I disagree. It won’t be a government grab. Watch out for privatization of our water. That’s the goal, to sell off public assets to private interests.
It’s not a government grab you need to watch out for. The end game is privatization. They want to sell our public assets to private interests. I remember a quote I heard, ‘everything is a business model’.
Bridges, highways, water works, reservoirs and more. Trump’s infrastructure plan is actually a privatization plan. How else will he get private interests to cough up 75% of the trillion?
Potable water problems are a long running problem, begetting Western water Laws back when a quick draw solved problems.
As a part of my education in water treatment, I was looking for information for an assignment back in the late 90’s. My library research popped up with an article “written” by Margaret Thatcher and a couple of other UN types whose names didn’t stick about the 4 rivers in Iraq that ultimately supplied Israel with water. Apparently, part of the war was to prevent that water supply from getting cut off by Iraq as had been threatened.

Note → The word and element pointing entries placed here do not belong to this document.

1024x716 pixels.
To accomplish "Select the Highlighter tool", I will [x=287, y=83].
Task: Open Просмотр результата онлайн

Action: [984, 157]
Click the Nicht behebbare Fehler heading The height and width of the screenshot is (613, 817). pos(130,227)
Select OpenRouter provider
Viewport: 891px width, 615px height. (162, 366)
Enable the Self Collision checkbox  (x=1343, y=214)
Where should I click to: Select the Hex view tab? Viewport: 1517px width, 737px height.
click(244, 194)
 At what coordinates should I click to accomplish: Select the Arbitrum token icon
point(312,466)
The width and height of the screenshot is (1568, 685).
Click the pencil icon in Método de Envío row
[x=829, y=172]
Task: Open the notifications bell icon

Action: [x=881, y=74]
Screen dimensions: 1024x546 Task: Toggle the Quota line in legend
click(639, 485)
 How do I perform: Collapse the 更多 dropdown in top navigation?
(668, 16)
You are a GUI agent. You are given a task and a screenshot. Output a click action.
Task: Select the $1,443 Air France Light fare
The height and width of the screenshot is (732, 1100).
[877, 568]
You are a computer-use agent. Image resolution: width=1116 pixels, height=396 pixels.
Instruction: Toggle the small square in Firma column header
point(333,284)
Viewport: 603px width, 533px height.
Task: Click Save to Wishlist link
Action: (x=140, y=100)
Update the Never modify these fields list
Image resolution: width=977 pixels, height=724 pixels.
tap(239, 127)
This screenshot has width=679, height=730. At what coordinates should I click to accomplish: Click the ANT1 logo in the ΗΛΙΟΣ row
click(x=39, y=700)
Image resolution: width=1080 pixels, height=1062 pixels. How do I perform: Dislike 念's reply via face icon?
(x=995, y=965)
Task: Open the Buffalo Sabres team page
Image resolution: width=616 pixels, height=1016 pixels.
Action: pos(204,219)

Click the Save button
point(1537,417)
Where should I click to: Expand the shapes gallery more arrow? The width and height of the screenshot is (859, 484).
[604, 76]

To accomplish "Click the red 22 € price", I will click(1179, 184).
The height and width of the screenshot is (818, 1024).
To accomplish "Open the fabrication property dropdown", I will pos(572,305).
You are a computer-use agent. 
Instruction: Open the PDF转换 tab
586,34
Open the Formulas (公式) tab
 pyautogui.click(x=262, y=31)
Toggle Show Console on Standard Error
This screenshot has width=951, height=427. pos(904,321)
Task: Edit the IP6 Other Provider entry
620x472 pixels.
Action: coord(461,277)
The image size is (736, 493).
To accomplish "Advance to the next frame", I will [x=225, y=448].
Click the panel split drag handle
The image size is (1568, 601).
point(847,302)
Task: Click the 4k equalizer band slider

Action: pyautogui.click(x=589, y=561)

She then went on to discuss the future control problems and value of water in terms that Nestle understands.
I bought a mini-ranch in Florida a couple decades ago and the previous owner (who was a builder) had rigged up a well water A/C system for the house. No freon, no compressor, just cold well water from about 200 feet pumped through a radiator with an air handler. Worked surprisingly well even on high humidity days and my electric bill was much lower than neighbors.
Washington state water rights are being held hostage by the Hirst decision made by the WA Supreme Court. Read the following article:
https://www.wethegoverned.com/hirst-decision-by-supreme-court-unleashes-wrath-of-futurewise-upon-property-owners-by-taking-their-water/
I have a Deep Rock Hydra-Drill that I purchased in 1983. I have drilled two wells here in Montgomery County, TX. Both about 100 feet, with a water level of about 55 feet. Best investment to date. I am thinking of buying some pvc pipe and fittings to add to my stash in case I need to drill more or rent out the machine in the future.